Published online Dec 27, 2021. doi: 10.4254/wjh.v13.i12.2150
Peer-review started: March 24, 2021
First decision: June 15, 2021
Revised: June 24, 2021
Accepted: October 17, 2021
Article in press: October 17, 2021
Published online: December 27, 2021
Nonalcoholic fatty liver disease (NAFLD) is progressively surpassing other aetiologies of chronic liver disease, with its prevalence increasing worldwide. Earlier intervention was advocated to manage cases of less extensive fibrosis before they progress, and this process will involve the conventional invasive detection method of liver biopsy. Due to the increasing emergence of non-obese NAFLD, which is also called lean NAFLD, the need for further study of its phenotype has been recognized and related findings are expected to open new avenues for more accurate detection of fibrosis.
Since lean NAFLD patients are phenotypically healthy, their metabolic syndrome profile is normal. The expected degree of liver fibrosis among these cases is unknown. However, it is well recognized that use of the available noninvasive assessment tools for fibrosis in NAFLD yields a proportion of cases with “indeterminate score” who may require further assessment by liver biopsy.
To identify lean NAFLD characteristics distinguishing from obese NAFLD in terms of the degree of liver fibrosis using noninvasive assessment tools. Additionally, to study predictive factors that may predispose to obtainment of an indeterminate score, which may then be taken into consideration for decision-making on further affirmative evaluation by liver biopsy.
NAFLD patients were categorized based on body mass index into lean, overweight and obese groups. Each group underwent assessment by the noninvasive tools of FibroScan and NAFLD fibrosis score (NFS). Group data based upon the subsequent subcategorizations of fibrosis degree (i.e. low, high and indeterminate) was applied to regression analysis to identify factors predictive of obtaining the indeterminate score.
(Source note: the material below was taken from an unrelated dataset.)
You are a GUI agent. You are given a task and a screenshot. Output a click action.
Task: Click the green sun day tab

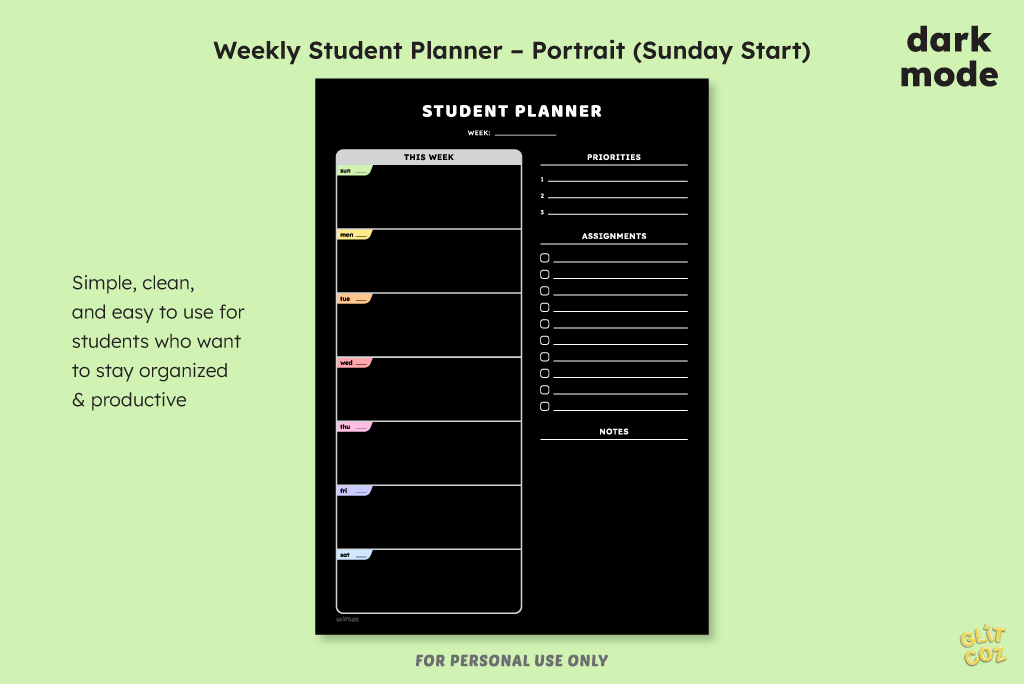[x=355, y=171]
A total of 1753 patients were recruited and 1262 of these were included in the final analysis. According to body mass index, the patients were grouped as lean (159, 12.6%), overweight (365, 29%) or obese (737, 58.4%). Lower fibrosis score was predominant within all three weight groups. Kappa statistical analysis of the FibroScan and NFS data indicated that lean and obese NAFLD cases had fair agreement between the two tools, while overweight NAFLD cases had moderate agreement. Logistic binary regression analysis performed for predictive factors of the indeterminate score obtained by NFS indicated age as a predictive factor in all three weight groups, and serum alanine aminotransferase and body mass index value as predictive in the overweight and obese groups, respectively.
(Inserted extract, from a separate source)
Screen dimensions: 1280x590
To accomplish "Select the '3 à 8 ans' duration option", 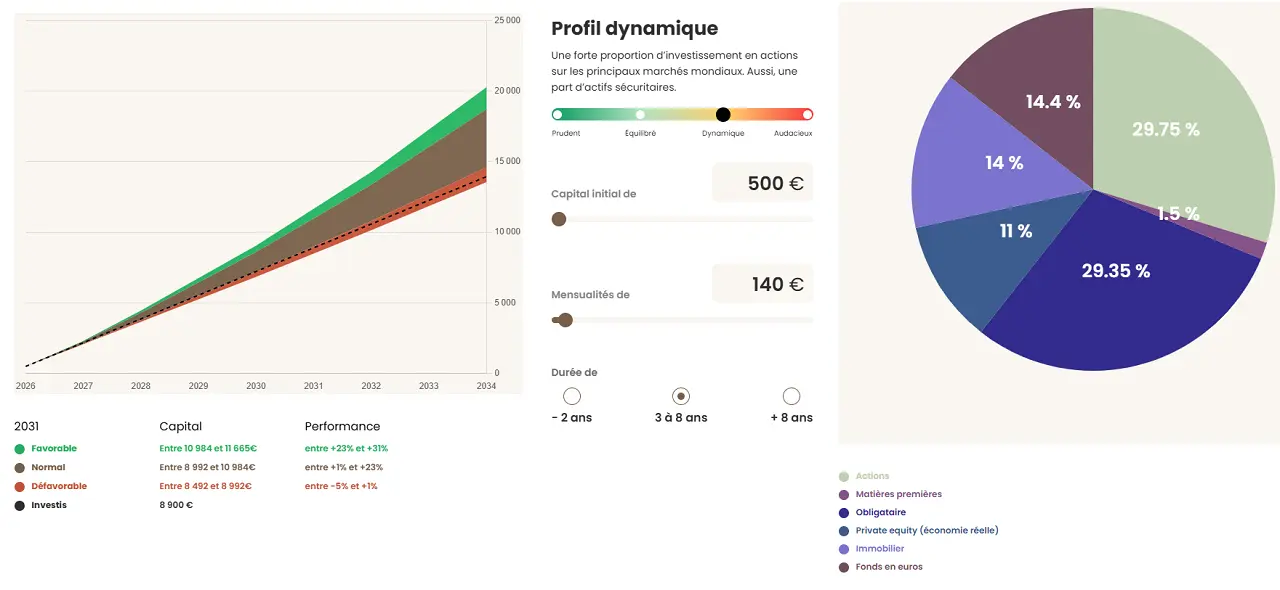I will 681,396.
The lean NAFLD group showed a metabolic profile similar to healthy individuals but having a lower degree of fibrosis than their overweight and obese counterparts. The limitation of indeterminate score by NFS among obese NAFLD patients is similar to that with the lean NAFLD group; unfortunately, this is not explained by the fact that lean body mass index patients receive a more precise measurement of fibrosis than their obese counterparts. Factors that play a role in lean NAFLD patients obtaining an indeterminate score may be applied to overweight and obese counterparts; these being age and serum alanine aminotransferase of the patients.
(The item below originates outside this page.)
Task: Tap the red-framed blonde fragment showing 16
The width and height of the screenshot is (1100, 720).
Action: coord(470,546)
Considering lean individuals as a latent undiagnosed group among NAFLD cases, efforts to understand and properly evaluate their underlying liver fibrosis still requires systematic consideration. From the perspective of aiming to apply less invasive tools for clinical assessment of liver fibrosis, further data are needed to ascertain the benefits and limitations of the available noninvasive tools, in order to design an approach for accurate assessment of fibrosis in this newly recognized NAFLD group.